[Stored entries]
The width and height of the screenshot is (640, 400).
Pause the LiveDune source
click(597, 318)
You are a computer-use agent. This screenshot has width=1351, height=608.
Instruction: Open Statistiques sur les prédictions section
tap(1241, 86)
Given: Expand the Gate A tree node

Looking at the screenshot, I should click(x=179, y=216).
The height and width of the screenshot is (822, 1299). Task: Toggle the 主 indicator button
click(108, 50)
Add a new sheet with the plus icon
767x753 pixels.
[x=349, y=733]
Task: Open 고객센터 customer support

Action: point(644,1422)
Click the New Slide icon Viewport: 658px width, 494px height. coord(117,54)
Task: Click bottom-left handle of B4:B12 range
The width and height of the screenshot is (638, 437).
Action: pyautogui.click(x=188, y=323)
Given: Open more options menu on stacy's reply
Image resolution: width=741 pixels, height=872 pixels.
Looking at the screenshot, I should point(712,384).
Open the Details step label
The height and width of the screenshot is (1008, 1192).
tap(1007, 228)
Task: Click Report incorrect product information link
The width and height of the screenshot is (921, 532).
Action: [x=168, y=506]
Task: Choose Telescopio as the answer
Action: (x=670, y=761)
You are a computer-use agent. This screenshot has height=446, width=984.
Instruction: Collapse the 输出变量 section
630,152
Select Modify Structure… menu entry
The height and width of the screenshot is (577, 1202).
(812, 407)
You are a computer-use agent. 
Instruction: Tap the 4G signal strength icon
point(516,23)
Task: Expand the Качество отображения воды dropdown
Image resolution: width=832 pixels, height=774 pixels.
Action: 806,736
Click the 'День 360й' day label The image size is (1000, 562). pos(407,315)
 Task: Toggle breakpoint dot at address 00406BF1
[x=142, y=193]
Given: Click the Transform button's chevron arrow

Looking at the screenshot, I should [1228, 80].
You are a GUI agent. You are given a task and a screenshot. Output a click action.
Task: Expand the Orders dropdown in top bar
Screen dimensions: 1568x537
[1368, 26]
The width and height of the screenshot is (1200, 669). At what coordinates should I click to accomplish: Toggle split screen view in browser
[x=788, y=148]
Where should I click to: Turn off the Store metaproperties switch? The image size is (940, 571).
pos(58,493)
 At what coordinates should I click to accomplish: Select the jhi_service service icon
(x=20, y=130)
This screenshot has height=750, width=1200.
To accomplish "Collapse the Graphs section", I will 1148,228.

- [Activity] A single number is required: the count of lines in the entries that include the word "computer".

- [Answer to the exercise] 3